** INPUT RECORDS follows **

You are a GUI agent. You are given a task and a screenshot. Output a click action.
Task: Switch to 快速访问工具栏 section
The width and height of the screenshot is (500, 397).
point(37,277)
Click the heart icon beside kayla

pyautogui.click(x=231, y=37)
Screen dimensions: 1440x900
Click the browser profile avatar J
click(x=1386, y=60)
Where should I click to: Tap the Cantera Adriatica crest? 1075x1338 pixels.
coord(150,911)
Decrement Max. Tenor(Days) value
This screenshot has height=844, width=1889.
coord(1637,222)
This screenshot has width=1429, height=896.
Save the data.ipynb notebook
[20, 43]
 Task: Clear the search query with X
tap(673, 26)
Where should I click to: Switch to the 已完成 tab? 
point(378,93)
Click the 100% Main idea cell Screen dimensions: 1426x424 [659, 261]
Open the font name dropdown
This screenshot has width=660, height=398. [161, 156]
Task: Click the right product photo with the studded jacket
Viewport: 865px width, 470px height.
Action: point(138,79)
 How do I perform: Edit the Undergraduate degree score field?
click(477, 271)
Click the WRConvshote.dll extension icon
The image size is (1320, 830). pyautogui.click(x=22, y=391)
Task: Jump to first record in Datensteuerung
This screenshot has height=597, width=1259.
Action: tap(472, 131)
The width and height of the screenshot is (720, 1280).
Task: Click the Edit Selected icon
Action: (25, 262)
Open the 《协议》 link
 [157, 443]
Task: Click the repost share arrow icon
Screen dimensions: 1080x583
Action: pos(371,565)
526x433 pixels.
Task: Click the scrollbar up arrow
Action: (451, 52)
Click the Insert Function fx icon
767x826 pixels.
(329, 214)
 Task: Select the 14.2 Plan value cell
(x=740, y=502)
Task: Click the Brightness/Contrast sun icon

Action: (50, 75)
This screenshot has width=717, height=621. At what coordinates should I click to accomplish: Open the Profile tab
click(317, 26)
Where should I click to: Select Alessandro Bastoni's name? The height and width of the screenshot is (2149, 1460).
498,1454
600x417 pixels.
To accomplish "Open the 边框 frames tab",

** End of INPUT RECORDS **

YOUR TASK
Please restate only the opening stretch of the records above: every line from the first through the one containing "Screen dimensions: 1440x900", exactly as written.

REPLY TO THE TASK
You are a GUI agent. You are given a task and a screenshot. Output a click action.
Task: Switch to 快速访问工具栏 section
The width and height of the screenshot is (500, 397).
point(37,277)
Click the heart icon beside kayla

pyautogui.click(x=231, y=37)
Screen dimensions: 1440x900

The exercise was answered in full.